屋上の鉄柵に背中を預けて一人涼しい顔をしている岡田に、同じく鉄柵に腕とアゴを乗せてぐったりとした格好の健は不満顔で低く(と言っても彼の声ではそう低くはないが)吐き出した。
「・・・岡田のバカ」
「ってえっ!?なんや急に?」
「お前俺の話聞いてないだろ」
「いや、聞いてるって。ちゃんと返事返してるやん」
あれがまっとうな返事だとしたら、カミサマこいつのボキャブラリーは一体どうなってるんですか?
思わずそう神に問いかけた健は、唇を尖らせて岡田の腕を軽くつねってやった。
「いてっ」
「もーいーよ岡田のアホー」
「・・・なんで俺こんなに罵られてんのや」
ちゃんと答えたのに理不尽な、と眉をしかめる岡田は放っておいて、健はご機嫌斜めのままぷいとそっぽを向いた。
眼下には何の変哲もない都会の日常。
忙しく動く車や人の波を見ていると、何故だかそれだけで暑苦しいような気がする。
そう思って空を見上げれば、今度は真っ青な空に燦々と輝く太陽の光が目に眩しい。
じわり、と思い出したように汗が浮かんだ。
「・・・暑い」
「健くん、だったら中に入れば・・・」
「うっさいなーデコパ」
「デコパ・・・」
「俺は夏を感じたいの!」
また突拍子もないことを。
口にこそしなかったけれど、明らかに岡田の顔はそう語っている。
そんな彼には構わず、健はまた空を仰いだ。
緑が減り、その代わりにビルが立ち並ぶ都会には、夏の風物詩とも言えるセミの声はそう聞こえてこない。
それを寂しく思うが、それでも夏と言うものはここにも確かにあるのだ。
例えば肌を焦がす太陽の光とか。
例えばまとわりついてくるような温度とか。
例えば時折思い出したように懐かしいにおいを運んでくる風だとか。
暑い暑いと騒いではいるが、健はそれらが嫌いではなかった。
むしろどちらかと言えば好きな方で。
ただ今はこうやって岡田相手にそう愚痴ることで鬱々とした気分を払拭しようとしていた。

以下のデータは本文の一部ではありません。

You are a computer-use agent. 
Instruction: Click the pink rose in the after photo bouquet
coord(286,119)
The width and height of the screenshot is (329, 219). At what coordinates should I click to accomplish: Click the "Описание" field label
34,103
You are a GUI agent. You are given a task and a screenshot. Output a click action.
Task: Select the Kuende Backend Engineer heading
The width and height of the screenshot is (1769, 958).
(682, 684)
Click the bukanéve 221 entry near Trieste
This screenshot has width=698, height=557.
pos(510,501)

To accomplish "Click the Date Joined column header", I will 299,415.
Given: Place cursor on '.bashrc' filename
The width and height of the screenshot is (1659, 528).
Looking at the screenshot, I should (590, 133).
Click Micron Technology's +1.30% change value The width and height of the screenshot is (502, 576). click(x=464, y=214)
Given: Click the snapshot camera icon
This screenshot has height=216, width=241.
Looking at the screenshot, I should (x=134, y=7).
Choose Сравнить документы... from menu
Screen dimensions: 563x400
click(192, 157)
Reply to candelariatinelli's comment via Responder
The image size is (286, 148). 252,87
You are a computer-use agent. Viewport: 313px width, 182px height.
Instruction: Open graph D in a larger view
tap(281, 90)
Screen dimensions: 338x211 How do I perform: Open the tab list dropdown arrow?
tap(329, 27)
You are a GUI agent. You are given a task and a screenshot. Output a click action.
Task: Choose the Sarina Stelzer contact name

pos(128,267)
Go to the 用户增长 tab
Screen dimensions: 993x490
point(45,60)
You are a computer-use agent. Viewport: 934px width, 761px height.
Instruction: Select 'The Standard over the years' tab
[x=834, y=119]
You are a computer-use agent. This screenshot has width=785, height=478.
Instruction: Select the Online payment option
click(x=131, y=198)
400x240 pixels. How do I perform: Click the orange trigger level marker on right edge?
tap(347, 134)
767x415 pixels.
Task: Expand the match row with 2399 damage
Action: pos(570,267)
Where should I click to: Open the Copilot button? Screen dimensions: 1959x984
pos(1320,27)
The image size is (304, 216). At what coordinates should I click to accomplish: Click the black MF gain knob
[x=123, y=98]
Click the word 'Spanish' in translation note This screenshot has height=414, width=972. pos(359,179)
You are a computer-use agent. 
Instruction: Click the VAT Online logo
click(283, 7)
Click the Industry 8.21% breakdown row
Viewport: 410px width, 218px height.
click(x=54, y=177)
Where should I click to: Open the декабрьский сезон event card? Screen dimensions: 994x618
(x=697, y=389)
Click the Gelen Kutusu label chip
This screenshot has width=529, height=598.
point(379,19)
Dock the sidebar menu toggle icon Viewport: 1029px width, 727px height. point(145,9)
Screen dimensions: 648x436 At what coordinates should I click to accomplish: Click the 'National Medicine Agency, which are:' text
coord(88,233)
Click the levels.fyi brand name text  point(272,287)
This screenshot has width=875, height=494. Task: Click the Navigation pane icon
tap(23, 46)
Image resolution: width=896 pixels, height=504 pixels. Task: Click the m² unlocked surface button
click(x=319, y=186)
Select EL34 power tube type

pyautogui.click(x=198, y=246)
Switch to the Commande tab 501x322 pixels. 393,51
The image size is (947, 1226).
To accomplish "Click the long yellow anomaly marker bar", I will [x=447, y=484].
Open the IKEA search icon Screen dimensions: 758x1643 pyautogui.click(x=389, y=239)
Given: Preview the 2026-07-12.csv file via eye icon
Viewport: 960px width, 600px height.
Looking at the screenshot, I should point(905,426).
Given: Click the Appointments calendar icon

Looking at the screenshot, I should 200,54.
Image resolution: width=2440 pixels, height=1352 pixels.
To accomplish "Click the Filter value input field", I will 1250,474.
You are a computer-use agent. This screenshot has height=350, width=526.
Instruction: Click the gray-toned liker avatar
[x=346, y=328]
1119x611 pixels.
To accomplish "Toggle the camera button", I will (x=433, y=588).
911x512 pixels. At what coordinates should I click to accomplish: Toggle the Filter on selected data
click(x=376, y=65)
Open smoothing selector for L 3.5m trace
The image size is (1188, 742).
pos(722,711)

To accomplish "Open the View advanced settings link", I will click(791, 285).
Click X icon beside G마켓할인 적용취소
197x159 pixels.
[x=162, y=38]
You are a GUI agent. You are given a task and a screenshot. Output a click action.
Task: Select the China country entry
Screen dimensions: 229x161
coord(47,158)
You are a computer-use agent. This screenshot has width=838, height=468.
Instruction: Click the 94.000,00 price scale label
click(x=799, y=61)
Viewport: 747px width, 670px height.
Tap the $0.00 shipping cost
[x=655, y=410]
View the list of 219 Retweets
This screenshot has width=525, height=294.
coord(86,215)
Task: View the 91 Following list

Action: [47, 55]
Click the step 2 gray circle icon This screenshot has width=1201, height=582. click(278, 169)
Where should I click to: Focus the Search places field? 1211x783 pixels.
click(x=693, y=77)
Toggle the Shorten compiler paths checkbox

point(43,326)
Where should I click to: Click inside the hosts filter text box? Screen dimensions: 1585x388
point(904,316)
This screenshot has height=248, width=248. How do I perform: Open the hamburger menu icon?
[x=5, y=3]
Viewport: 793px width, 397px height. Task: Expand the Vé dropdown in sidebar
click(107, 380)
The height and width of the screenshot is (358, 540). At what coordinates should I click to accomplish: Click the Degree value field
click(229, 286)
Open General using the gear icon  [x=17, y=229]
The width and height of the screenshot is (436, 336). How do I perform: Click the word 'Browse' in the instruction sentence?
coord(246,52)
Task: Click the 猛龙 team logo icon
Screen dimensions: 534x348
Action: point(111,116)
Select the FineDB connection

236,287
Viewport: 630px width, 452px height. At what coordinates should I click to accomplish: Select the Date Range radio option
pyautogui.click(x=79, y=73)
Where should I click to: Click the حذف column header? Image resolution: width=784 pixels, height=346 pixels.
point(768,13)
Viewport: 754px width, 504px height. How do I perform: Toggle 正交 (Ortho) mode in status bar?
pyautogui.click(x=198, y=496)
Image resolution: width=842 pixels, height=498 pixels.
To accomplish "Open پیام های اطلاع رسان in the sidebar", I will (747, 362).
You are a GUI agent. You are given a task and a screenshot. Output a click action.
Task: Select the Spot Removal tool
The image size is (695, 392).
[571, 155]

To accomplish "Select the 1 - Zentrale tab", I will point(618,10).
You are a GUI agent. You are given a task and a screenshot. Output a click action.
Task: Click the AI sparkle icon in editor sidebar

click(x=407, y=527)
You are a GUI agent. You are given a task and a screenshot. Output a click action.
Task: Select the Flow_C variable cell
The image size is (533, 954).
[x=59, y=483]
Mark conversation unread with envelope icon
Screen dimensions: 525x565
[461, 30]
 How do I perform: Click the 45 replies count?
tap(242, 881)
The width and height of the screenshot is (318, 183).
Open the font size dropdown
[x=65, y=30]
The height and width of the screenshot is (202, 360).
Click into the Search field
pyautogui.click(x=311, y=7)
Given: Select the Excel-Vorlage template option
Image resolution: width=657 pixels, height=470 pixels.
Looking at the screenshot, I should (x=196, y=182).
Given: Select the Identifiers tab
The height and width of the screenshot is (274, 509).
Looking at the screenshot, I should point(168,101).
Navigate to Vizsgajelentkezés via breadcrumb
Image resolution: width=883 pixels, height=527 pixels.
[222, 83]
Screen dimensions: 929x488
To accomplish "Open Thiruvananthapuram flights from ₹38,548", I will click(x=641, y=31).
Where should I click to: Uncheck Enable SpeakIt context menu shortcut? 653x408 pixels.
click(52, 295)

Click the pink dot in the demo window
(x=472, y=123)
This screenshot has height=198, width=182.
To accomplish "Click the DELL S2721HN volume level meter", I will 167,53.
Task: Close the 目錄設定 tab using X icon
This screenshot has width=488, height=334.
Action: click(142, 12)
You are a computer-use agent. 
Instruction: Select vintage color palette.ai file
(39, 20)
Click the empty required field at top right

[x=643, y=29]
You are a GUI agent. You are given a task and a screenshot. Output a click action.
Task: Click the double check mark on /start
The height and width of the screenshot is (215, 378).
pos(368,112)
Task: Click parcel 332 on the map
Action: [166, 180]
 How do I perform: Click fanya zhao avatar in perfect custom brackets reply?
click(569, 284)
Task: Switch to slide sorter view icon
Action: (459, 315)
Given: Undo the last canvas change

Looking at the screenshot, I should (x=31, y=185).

岡田にとってはいい迷惑だろうが、年下の癖に大人な彼は健の憂さ晴らしに付き合い続けていてくれる。
しかもその『憂さ』の理由を聞かないで。
ありがたいのだが、出来ればもうちょっと気の利いたことを言ってくれよとも健は思う。
理由も言わないくせにそれはちょっと我が侭すぎるだろうか。
「あーほんとにあっつい・・・」
呟きながら、額に浮かんだ玉の様な汗を腕でぬぐう。
それを見かねた岡田がズボンの後ろポケットからハンカチを取り出して渡してくれた。
「あーさんきゅ」
「なぁもう入れば?そんなに汗かいたらシャワー浴びなあかんようになるで」
そんな時間ないやろ?と聞いてくる岡田にそうなんだよなぁと答えながら、健はちらりと腕時計を見た。
確かに次の仕事――健が主役で現在好評上演中の舞台だ――にそろそろ向かわないといけない時間が迫って来ている。
余りのんびりしている時間はないのだ。
「・・・なんかいいことないかなー」
「何?急に」
「岡田、俺にサプライズを運んできて」
「はぁ?」
真剣な顔して何言うかと思えば、と岡田は今度は口にして言った。
それに健はちょっと笑ってから、体を起こして岡田と同じ体勢になり大きく伸びをした。
「ん〜〜〜!やっぱなんでもない!ちょっと言ってみただけ」
「健くん?」
「あ、うっそもうこんな時間?そろそろ行かないとヤバイじゃん!」
誤魔化す様に腕時計を見て大袈裟にそう声を上げる。
それはこれ以上突っ込んでくれるなよと言う予防線だったのだが、果たして岡田は理解してくれるだろうか。
ちらりと隣に視線を動かせば、端正な顔が無表情のままに何かを考え込んでいる素振りを見せていた。
「・・・岡田?」
「いいこと、一個だけあったわ」
「え?」
ぽんと手を叩きふふ、と笑った岡田は持っていたカバンを何やらごそごそとやりだす。
そして目当てのものを見つけたかと思うと、それを健の手のひらの上にぽんと乗せた。
それはちょうど手の中に納まるほどの小さな白い箱で。
「え、何?これ」
「開けてみ」
静かに微笑む岡田に困惑しつつ、言われるがままその箱の蓋に手をかけた。
この箱の中に『いいこと』が詰まってでもいるのだろうか、などと何処か抜けたことを思いながら。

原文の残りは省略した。